- Objetivo da tarefa
Extraia do material, sem mudar nada, cada linha em que aparece a palavra "Expand".

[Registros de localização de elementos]
= = = = = = =

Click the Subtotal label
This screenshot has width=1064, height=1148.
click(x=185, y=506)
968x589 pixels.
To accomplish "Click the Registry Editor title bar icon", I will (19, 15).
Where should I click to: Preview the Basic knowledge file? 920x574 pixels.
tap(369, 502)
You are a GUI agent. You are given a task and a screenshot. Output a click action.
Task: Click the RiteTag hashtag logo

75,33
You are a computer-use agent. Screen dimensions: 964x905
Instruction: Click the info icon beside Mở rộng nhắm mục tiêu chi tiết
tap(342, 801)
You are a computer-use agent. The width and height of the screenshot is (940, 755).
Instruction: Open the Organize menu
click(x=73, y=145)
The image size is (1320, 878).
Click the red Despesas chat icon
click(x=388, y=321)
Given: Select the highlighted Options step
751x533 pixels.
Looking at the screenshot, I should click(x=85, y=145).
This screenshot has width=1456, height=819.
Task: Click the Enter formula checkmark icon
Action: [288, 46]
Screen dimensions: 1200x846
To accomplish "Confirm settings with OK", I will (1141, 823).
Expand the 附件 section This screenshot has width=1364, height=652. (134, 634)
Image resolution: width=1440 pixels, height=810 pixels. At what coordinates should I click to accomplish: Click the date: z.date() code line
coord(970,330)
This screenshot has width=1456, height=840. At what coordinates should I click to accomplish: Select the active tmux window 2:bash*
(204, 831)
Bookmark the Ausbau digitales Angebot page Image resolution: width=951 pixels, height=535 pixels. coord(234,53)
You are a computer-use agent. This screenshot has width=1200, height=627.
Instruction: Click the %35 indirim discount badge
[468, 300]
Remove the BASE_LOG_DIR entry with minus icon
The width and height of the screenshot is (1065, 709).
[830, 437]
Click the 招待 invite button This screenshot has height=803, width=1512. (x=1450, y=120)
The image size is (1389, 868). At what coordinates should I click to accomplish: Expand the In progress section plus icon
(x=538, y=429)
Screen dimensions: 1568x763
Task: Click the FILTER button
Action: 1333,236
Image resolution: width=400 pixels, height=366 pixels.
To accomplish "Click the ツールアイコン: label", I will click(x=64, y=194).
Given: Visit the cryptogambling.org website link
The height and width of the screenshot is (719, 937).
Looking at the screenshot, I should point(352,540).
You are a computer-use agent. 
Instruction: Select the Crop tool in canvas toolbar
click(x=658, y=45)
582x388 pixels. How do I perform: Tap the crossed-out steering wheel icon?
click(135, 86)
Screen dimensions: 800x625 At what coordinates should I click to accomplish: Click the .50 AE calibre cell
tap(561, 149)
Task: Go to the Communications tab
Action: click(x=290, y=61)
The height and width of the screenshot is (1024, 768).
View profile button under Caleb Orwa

= = = = = = =

- Resposta
Expand the 附件 section This screenshot has width=1364, height=652. (134, 634)
The image size is (1389, 868). At what coordinates should I click to accomplish: Expand the In progress section plus icon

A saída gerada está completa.